President of the Autonomous Province of Trento
- In office 30 December 1960 – 13 March 1974
- Preceded by: Riccardo Rosa
- Succeeded by: Giorgio Grigolli

Member of the Senate
- In office 1983–1992
- Constituency: Mezzolombardo

Member of the Chamber of Deputies
- In office 1976–1983
- Constituency: Trento

Personal details
- Born: 17 February 1924 Peio, Trentino, Italy
- Died: 19 March 1991 (aged 67) Trento, Trentino, Italy
- Party: DC
- Spouse: Cecilia Tommasoni
- Children: Giovanni Kessler
- Alma mater: University of Padua
- Profession: Politician, lawyer

= Bruno Kessler =

Italian politician (1924–1991)

Bruno Kessler (17 February 1924, in Peio – 19 March 1991, in Trento) was an Italian politician.
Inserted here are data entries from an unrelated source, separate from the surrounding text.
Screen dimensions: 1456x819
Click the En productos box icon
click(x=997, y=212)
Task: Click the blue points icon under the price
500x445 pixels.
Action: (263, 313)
He served as President of the Autonomous Province of Trento from 1960 to 1973. He was the father of Giovanni Kessler.

In 1962, he founded the Istituto Trentino di Cultura (now Fondazione Bruno Kessler), which gave rise to the University of Trento.

== Biography ==
In 1943, he obtained his classical maturity at Rovereto and in 1950 graduated in Law from the University of Padua.

He was president of the Autonomous Province of Trento from 1960 to 1974. In 1962, he founded the "Trentino Institute of Culture", the first core of the University of Trento. The Faculty of Sociology was the first of its kind in Italy. He supported the 1972 Autonomy Statute and the Provincial Urban Plan. He was also elected to the Senate in 1983 and 1987. He died in 1991 during the X Legislature and was later replaced by Alberto Robol.

In 2007, the Trentino Institute of Culture became the Bruno Kessler Foundation (FBK).